One way out of this dilemma is to insist that to know something in mathematics is not to know something about some peculiar type of object, but rather something about the meanings of words. Mathematics, on this account, is analytic: its propositions true by virtue only of the meanings of the words and symbols they employ. Thus the second essay on the collection is Quine's celebrated attack on the notion of analyticity, "Two dogmas of empiricism", which ends with the intriguing suggestion that we admit the existence of abstract objects like numbers, not in the spirit of traditional platonism, but rather in the spirit of an "ontologically relative" pragmatism. The existence of numbers, Quine says, is a myth, on a par with the existence of Homer's gods. But, in this respect, he goes on, it does not differ from our belief in the existence of physical objects. Epistemologically, numbers, physical objects and Homeric gods are on the same footing, "neither better nor worse except for differences in the degree to which they expedite our dealings with sense experience".

The essays that follow these two well-known papers present recent attempts to rise to the challenges they present. Charles Parsons in "Mathematical intuition" and Penelope Maddy in "Perception and mathematical intuition" attempt to persuade us that we can, after all, see (in some sense) the objects of mathematics, while Hartery Field, in "Is mathematical knowledge just logical knowledge?" argues that the postulation of abstract objects is not, contra Quine, necessary to "expedite our dealings with sense experience". We can, Field insists (though he admits it would be inconvenient) construct physical theories of the world that make no use at all of numbers or of any other specifically mathematical "objects". Meanwhile, Michael Dummett in "The philosophical basis of intuitionistic logic" argues that we cannot deal with these ontological questions at all until we have an adequate theory of meaning.

In thus structuring the book around the papers of Benacerraf and Quine, W. D. Hart has managed to give it a degree of coherence and continuity that is often lacking in collections of essays. This is, however, at the expense of excluding important views that do not fall neatly within his chosen structure. Where, for example, is there any discussion of Wittgenstein's radical approach to the philosophy of mathematics? Related to this is the perhaps excessive conservatism inherent in Hart's choices.

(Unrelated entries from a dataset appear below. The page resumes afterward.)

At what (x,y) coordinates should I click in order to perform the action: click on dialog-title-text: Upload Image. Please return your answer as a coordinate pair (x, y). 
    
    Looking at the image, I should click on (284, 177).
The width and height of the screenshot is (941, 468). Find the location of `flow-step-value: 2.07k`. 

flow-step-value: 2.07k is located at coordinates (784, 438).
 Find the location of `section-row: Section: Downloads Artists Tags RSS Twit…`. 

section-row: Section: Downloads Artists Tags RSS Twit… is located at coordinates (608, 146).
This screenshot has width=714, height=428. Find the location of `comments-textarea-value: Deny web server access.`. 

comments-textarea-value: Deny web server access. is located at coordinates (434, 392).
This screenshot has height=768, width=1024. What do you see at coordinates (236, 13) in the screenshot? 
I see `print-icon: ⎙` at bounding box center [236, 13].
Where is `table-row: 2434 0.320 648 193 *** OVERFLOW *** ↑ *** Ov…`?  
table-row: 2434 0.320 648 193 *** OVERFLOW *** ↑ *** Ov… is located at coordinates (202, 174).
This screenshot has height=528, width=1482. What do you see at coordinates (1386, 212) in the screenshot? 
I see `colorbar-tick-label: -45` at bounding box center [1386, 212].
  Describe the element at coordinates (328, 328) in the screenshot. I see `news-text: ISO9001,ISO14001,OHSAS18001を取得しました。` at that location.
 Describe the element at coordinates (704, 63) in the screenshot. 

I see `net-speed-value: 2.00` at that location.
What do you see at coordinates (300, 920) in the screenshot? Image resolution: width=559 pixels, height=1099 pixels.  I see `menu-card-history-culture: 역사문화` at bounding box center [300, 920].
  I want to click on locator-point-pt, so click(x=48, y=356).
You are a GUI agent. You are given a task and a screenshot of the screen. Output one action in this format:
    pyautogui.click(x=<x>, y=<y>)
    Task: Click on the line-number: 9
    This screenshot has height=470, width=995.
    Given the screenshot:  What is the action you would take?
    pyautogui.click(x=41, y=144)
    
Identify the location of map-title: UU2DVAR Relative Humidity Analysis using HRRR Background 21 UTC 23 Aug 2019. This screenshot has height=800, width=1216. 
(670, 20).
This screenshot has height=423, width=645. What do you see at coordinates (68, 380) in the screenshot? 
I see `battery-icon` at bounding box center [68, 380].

Benacerraf's and Quine's papers are already widely available, and two of the other essays in this collection duplicate those that are included in the widely used Philosophy of Mathematics: Selected Readings, edited by Benacerraf and Hilary Putnam.

Nevertheless, it cannot be denied that Hart has done a great service to students of the subject by assembling some of the most significant contributions to the literature made in the past 20 years or so. Whether his volume will do anything to revitalise the subject, I do not know. Many people, students and professionals alike, will, I suspect, take one look at the degree of technical expertise required to master some of the papers (eg, Daniel Isaacson's "Arithmetical truth and hidden higher-order concepts") and flee in terror. But, for anyone prepared to overcome such fears, this collection steers a way through the challenging and fascinating philosophical issues raised by mathematics as well as any other I know.

Ray Monk is senior lecturer in philosophy, University of Southampton.